## Problem to work on
Please write the data out once more, exactly as it is given.

## Provided data
+===+

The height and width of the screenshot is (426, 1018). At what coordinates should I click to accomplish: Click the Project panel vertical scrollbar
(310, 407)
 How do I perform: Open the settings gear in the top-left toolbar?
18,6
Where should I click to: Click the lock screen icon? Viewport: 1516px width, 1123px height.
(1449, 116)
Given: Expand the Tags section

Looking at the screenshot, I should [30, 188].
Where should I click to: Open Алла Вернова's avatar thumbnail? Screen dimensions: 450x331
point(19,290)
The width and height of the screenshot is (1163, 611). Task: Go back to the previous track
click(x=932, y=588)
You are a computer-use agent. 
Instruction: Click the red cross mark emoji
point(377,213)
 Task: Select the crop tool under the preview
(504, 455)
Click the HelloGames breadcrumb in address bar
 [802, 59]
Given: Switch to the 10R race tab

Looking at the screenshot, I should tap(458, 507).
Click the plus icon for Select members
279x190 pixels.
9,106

+===+

## Worked solution
The height and width of the screenshot is (426, 1018). At what coordinates should I click to accomplish: Click the Project panel vertical scrollbar
(310, 407)
 How do I perform: Open the settings gear in the top-left toolbar?
18,6
Where should I click to: Click the lock screen icon? Viewport: 1516px width, 1123px height.
(1449, 116)
Given: Expand the Tags section

Looking at the screenshot, I should [30, 188].
Where should I click to: Open Алла Вернова's avatar thumbnail? Screen dimensions: 450x331
point(19,290)
The width and height of the screenshot is (1163, 611). Task: Go back to the previous track
click(x=932, y=588)
You are a computer-use agent. 
Instruction: Click the red cross mark emoji
point(377,213)
 Task: Select the crop tool under the preview
(504, 455)
Click the HelloGames breadcrumb in address bar
 [802, 59]
Given: Switch to the 10R race tab

Looking at the screenshot, I should tap(458, 507).
Click the plus icon for Select members
279x190 pixels.
9,106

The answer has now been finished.